- [Task to carry out] Show, in full, each line of the data that contains "three".
Segment Start: Stored data
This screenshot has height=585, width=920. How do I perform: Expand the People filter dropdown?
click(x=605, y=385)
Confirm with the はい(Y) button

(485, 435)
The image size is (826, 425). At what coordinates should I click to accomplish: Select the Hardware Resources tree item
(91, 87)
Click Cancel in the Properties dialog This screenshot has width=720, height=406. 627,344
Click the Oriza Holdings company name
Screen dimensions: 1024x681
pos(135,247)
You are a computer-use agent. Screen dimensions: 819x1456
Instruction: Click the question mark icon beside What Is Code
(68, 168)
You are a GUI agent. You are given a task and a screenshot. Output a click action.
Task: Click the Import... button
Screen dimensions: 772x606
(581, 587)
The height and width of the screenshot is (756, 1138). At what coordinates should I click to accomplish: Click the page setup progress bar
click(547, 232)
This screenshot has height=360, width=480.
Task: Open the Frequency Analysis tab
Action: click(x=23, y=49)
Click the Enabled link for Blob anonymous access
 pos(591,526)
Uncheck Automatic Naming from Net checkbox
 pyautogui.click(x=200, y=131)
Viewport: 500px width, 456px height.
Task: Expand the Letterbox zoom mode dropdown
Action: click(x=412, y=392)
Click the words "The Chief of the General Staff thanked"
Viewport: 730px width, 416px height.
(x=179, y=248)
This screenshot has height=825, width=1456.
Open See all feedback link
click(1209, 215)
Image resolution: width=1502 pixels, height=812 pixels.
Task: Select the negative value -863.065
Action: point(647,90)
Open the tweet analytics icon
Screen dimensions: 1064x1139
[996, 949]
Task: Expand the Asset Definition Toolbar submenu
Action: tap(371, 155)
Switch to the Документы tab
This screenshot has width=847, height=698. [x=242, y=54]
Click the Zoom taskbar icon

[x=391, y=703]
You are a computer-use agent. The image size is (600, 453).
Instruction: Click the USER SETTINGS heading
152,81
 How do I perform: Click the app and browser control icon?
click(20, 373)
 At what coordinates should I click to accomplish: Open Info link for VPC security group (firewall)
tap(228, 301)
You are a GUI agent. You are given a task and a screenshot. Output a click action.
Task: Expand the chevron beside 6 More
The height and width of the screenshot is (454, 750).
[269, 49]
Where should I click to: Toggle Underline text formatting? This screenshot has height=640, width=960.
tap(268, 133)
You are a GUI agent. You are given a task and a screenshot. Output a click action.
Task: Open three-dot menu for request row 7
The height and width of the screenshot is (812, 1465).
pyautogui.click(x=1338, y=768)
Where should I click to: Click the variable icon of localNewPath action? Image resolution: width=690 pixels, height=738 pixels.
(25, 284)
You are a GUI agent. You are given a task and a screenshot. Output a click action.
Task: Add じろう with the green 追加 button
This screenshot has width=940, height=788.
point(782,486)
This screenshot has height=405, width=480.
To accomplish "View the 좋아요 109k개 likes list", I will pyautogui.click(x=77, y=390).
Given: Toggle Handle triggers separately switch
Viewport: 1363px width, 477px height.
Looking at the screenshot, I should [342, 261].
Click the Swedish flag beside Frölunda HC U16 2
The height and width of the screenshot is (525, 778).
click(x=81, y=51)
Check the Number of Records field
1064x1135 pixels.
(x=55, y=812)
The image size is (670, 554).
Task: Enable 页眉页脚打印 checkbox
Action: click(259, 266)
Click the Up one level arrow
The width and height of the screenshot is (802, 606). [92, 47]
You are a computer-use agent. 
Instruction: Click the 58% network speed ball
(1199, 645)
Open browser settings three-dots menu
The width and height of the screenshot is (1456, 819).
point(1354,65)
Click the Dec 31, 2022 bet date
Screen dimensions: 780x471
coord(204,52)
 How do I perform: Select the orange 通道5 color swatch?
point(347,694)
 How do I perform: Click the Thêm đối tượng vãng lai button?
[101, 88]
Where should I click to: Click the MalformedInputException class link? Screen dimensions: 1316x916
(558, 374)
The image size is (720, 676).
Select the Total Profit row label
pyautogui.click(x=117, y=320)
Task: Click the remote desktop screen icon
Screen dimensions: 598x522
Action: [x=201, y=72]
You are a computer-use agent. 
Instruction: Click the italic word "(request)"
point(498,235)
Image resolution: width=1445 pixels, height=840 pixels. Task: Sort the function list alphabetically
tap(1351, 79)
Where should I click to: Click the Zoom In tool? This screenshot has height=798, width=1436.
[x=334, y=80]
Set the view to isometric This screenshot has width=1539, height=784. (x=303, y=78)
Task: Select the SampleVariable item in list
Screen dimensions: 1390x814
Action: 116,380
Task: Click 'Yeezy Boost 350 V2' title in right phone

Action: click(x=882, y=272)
Segment End: Stored data
- [Answer section]
Task: Open three-dot menu for request row 7
Open browser settings three-dots menu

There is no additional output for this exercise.